Task objective
All of the records listed below should be retyped exactly.

Material for this exercise
□ □ □

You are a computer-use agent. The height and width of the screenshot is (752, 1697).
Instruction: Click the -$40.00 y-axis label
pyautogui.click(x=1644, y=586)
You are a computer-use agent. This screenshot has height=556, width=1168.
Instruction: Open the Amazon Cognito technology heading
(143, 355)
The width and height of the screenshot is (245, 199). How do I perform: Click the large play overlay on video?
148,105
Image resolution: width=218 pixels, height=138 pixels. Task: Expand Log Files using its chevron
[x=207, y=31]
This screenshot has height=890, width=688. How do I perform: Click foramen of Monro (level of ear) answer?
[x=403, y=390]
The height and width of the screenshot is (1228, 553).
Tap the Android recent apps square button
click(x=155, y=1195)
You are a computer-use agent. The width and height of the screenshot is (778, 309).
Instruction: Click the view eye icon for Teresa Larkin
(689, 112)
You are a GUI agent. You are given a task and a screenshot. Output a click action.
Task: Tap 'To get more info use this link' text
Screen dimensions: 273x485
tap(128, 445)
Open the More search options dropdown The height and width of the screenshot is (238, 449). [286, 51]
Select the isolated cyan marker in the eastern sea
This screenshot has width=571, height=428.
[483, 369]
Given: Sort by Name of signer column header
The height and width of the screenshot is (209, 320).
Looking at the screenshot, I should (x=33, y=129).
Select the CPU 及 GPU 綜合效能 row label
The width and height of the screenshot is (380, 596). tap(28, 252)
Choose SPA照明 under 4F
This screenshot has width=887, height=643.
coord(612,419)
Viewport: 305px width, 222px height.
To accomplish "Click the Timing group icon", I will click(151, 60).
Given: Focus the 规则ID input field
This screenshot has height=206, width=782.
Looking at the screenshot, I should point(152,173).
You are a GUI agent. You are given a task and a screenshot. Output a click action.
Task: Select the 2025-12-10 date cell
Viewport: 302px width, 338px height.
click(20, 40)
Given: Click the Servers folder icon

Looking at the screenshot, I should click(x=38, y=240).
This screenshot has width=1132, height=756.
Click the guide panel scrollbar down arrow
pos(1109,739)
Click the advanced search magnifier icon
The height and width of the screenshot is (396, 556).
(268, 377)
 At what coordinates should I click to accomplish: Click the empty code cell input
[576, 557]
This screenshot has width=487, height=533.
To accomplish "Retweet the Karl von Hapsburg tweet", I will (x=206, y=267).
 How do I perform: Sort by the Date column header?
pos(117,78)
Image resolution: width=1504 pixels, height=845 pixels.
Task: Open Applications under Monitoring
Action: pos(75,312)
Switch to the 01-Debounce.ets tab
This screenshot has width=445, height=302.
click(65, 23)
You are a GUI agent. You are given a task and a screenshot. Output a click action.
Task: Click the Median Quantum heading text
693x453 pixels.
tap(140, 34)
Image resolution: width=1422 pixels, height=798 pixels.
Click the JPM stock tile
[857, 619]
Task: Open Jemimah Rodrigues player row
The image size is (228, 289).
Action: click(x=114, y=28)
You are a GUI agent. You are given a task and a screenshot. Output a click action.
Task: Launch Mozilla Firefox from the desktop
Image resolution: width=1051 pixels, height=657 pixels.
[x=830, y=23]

□ □ □

Problem solution
You are a computer-use agent. The height and width of the screenshot is (752, 1697).
Instruction: Click the -$40.00 y-axis label
pyautogui.click(x=1644, y=586)
You are a computer-use agent. This screenshot has height=556, width=1168.
Instruction: Open the Amazon Cognito technology heading
(143, 355)
The width and height of the screenshot is (245, 199). How do I perform: Click the large play overlay on video?
148,105
Image resolution: width=218 pixels, height=138 pixels. Task: Expand Log Files using its chevron
[x=207, y=31]
This screenshot has height=890, width=688. How do I perform: Click foramen of Monro (level of ear) answer?
[x=403, y=390]
The height and width of the screenshot is (1228, 553).
Tap the Android recent apps square button
click(x=155, y=1195)
You are a computer-use agent. The width and height of the screenshot is (778, 309).
Instruction: Click the view eye icon for Teresa Larkin
(689, 112)
You are a GUI agent. You are given a task and a screenshot. Output a click action.
Task: Tap 'To get more info use this link' text
Screen dimensions: 273x485
tap(128, 445)
Open the More search options dropdown The height and width of the screenshot is (238, 449). [286, 51]
Select the isolated cyan marker in the eastern sea
This screenshot has width=571, height=428.
[483, 369]
Given: Sort by Name of signer column header
The height and width of the screenshot is (209, 320).
Looking at the screenshot, I should (x=33, y=129).
Select the CPU 及 GPU 綜合效能 row label
The width and height of the screenshot is (380, 596). tap(28, 252)
Choose SPA照明 under 4F
This screenshot has width=887, height=643.
coord(612,419)
Viewport: 305px width, 222px height.
To accomplish "Click the Timing group icon", I will click(151, 60).
Given: Focus the 规则ID input field
This screenshot has height=206, width=782.
Looking at the screenshot, I should point(152,173).
You are a GUI agent. You are given a task and a screenshot. Output a click action.
Task: Select the 2025-12-10 date cell
Viewport: 302px width, 338px height.
click(20, 40)
Given: Click the Servers folder icon

Looking at the screenshot, I should click(x=38, y=240).
This screenshot has width=1132, height=756.
Click the guide panel scrollbar down arrow
pos(1109,739)
Click the advanced search magnifier icon
The height and width of the screenshot is (396, 556).
(268, 377)
 At what coordinates should I click to accomplish: Click the empty code cell input
[576, 557]
This screenshot has width=487, height=533.
To accomplish "Retweet the Karl von Hapsburg tweet", I will (x=206, y=267).
 How do I perform: Sort by the Date column header?
pos(117,78)
Image resolution: width=1504 pixels, height=845 pixels.
Task: Open Applications under Monitoring
Action: pos(75,312)
Switch to the 01-Debounce.ets tab
This screenshot has width=445, height=302.
click(65, 23)
You are a GUI agent. You are given a task and a screenshot. Output a click action.
Task: Click the Median Quantum heading text
693x453 pixels.
tap(140, 34)
Image resolution: width=1422 pixels, height=798 pixels.
Click the JPM stock tile
[857, 619]
Task: Open Jemimah Rodrigues player row
The image size is (228, 289).
Action: click(x=114, y=28)
You are a GUI agent. You are given a task and a screenshot. Output a click action.
Task: Launch Mozilla Firefox from the desktop
Image resolution: width=1051 pixels, height=657 pixels.
[x=830, y=23]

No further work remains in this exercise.